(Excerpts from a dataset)
§ §

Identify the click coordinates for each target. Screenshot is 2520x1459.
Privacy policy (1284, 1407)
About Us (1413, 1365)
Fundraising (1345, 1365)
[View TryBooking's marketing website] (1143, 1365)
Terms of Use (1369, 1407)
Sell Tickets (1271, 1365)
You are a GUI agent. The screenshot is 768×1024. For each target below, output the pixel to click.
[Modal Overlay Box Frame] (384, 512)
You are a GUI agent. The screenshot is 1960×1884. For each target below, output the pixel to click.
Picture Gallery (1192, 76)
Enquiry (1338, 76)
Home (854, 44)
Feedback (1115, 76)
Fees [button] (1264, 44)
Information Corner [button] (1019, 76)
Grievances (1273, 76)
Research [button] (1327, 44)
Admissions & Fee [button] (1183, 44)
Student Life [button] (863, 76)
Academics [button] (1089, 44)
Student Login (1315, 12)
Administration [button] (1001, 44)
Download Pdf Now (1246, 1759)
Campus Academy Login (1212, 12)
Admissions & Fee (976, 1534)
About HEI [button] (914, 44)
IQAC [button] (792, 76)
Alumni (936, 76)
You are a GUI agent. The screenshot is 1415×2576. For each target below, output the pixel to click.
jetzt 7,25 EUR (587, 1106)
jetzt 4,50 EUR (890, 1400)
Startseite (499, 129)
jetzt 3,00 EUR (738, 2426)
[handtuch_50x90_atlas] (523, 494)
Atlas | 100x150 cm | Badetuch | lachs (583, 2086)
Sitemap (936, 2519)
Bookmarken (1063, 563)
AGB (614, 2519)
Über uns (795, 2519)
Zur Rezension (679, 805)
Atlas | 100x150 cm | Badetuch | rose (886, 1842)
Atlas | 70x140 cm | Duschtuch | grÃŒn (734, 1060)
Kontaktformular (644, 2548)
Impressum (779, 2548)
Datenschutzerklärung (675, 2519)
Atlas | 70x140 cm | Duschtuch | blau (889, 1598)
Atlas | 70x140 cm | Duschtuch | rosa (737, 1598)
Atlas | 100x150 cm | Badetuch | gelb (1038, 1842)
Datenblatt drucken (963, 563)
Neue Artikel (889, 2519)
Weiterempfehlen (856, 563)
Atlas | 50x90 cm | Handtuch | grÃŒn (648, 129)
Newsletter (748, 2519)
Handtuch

§ §

**Task statement**: Reproduce only the lines above, starting at the line with "You are a GUI agent. The screenshot is 1960×1884." and ending at the line with "Atlas | 70x140 cm | Duschtuch | rosa", exactly as written.

**Answer**:
You are a GUI agent. The screenshot is 1960×1884. For each target below, output the pixel to click.
Picture Gallery (1192, 76)
Enquiry (1338, 76)
Home (854, 44)
Feedback (1115, 76)
Fees [button] (1264, 44)
Information Corner [button] (1019, 76)
Grievances (1273, 76)
Research [button] (1327, 44)
Admissions & Fee [button] (1183, 44)
Student Life [button] (863, 76)
Academics [button] (1089, 44)
Student Login (1315, 12)
Administration [button] (1001, 44)
Download Pdf Now (1246, 1759)
Campus Academy Login (1212, 12)
Admissions & Fee (976, 1534)
About HEI [button] (914, 44)
IQAC [button] (792, 76)
Alumni (936, 76)
You are a GUI agent. The screenshot is 1415×2576. For each target below, output the pixel to click.
jetzt 7,25 EUR (587, 1106)
jetzt 4,50 EUR (890, 1400)
Startseite (499, 129)
jetzt 3,00 EUR (738, 2426)
[handtuch_50x90_atlas] (523, 494)
Atlas | 100x150 cm | Badetuch | lachs (583, 2086)
Sitemap (936, 2519)
Bookmarken (1063, 563)
AGB (614, 2519)
Über uns (795, 2519)
Zur Rezension (679, 805)
Atlas | 100x150 cm | Badetuch | rose (886, 1842)
Atlas | 70x140 cm | Duschtuch | grÃŒn (734, 1060)
Kontaktformular (644, 2548)
Impressum (779, 2548)
Datenschutzerklärung (675, 2519)
Atlas | 70x140 cm | Duschtuch | blau (889, 1598)
Atlas | 70x140 cm | Duschtuch | rosa (737, 1598)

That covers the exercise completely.